Notes on Inception-V4
Abstract
In recent years, very deep convolutional neural networks have been the single biggest driver of improvements in image recognition performance. The Inception architecture achieves strong performance while keeping computational cost relatively low. Combining residual connections with conventional architectures produced the best results on the 2015 ILSVRC, comparable to Inception-V3. This paper considers combining Inception networks with residual connections; there is ample evidence that residual connections can greatly accelerate the training of Inception networks, and also evidence that a residual Inception slightly outperforms a non-residual Inception of almost the same computational cost. The paper also proposes several new Inception networks, both with and without residual connections, and these changes likewise markedly improve single-frame classification performance on the 2012 ILSVRC. Finally, it shows that scaling the activations appropriately can make the training of very wide residual Inception networks more stable.
Introduction
In 2012, AlexNet achieved excellent results on CV tasks, and deep CNNs have since been applied very successfully across a wide range of CV domains. Because residual connections are crucial for training deep architectures, this paper combines residual connections with deep Inception networks, thereby reaping all the benefits of residual connections while keeping the computational cost unchanged.
Beyond this direct combination, the paper also explores whether Inception itself can be made deeper and wider to achieve better performance. To this end, it designs Inception-V4, and thanks to TensorFlow’s distributed computing capabilities the model no longer needs to be partitioned.
The paper also compares Inception-V3, Inception-V4, and a residual Inception network of comparable computational cost. It is clear that the single-frame performance of Inception-V4 and Inception-ResNet-V2 on the ImageNet validation set is similar, with both exceeding the state-of-the-art results. Finally, it finds that even this ensemble’s performance does not yet reach the level of the dataset’s classification noise, so there is still room for improvement.
Related Work
CNNs have become very popular for large-scale image recognition tasks; Network in Network, VGGNet, and GoogLeNet (Inception-V1) are all important milestones. He gave ample theoretical and empirical justification for the benefits of residual connections, particularly for applications in detection. The authors emphasize that residual connections are inherently necessary for training very deep CNN models, but our findings do not support this view, at least not for image recognition; this probably requires more arguments and a deeper understanding of the role of residual connections in deep networks. The experimental section demonstrates that even without residual connections, training very deep networks is not difficult, although residual connections can substantially improve training speed, which is itself an important argument for using them.

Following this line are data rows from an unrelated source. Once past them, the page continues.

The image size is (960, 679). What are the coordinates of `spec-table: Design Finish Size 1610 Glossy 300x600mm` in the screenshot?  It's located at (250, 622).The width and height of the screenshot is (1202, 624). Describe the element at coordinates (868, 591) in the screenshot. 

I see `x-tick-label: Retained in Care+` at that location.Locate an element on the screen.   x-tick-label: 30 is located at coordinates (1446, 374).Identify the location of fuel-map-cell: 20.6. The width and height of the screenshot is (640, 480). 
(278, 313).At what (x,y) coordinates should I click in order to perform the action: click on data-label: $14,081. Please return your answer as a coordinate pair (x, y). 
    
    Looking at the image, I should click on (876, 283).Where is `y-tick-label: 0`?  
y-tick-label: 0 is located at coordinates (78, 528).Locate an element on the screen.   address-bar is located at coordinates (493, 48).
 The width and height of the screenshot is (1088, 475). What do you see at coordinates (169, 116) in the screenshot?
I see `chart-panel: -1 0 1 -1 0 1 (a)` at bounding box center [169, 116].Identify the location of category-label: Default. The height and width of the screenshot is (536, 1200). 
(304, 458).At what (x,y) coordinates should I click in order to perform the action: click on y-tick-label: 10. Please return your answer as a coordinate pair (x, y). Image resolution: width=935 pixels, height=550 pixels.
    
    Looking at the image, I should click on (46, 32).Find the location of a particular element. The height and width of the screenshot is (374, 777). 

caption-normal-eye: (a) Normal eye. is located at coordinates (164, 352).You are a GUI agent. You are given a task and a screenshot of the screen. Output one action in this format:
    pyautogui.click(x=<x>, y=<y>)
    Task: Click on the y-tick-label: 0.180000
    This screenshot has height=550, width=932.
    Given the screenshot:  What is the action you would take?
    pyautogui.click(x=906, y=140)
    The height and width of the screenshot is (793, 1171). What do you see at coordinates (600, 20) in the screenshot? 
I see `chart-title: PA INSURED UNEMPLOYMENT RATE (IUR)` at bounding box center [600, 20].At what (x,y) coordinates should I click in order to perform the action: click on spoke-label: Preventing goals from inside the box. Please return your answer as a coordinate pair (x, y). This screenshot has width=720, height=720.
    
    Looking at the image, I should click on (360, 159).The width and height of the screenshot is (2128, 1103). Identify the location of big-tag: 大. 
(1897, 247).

Starting from Inception-V1, this architecture has gone through several rounds of improvement: introducing BN yielded V2, and performing additional factorization yielded V3.
Architectural Choices
This section mainly introduces the concrete architecture of the network.
In the residual version of the Inception network, simpler Inception blocks are used, and each Inception block is followed by a 1*1 convolution to compensate for the change in the number of channels. Another minor difference between the Inception and residual versions is that, in the residual version, BN is applied only on top of the conventional layers and not on top of the summations. This is a compromise made so that the network can have more Inception blocks and still be trained on a single GPU; in fact, applying BN everywhere would be more favorable.
When the number of filters exceeds 1000, the network fails to train early in the process, and neither lowering the learning rate nor adding extra BN can avoid this phenomenon. He proposed first warming up with a low learning rate and then training with a high learning rate to mitigate this, but this paper finds that scaling the residuals solves the problem more reliably, without losing accuracy and with more stable training.
Training Methodology
This section mainly introduces some training details. The TensorFlow distributed computing framework was used, with Nvidia Kepler GPUs. The best model used the RMSProp algorithm with decay = 0.9, , and a learning rate of 0.045, decayed with an exponential decay rate of 0.94 every two epochs.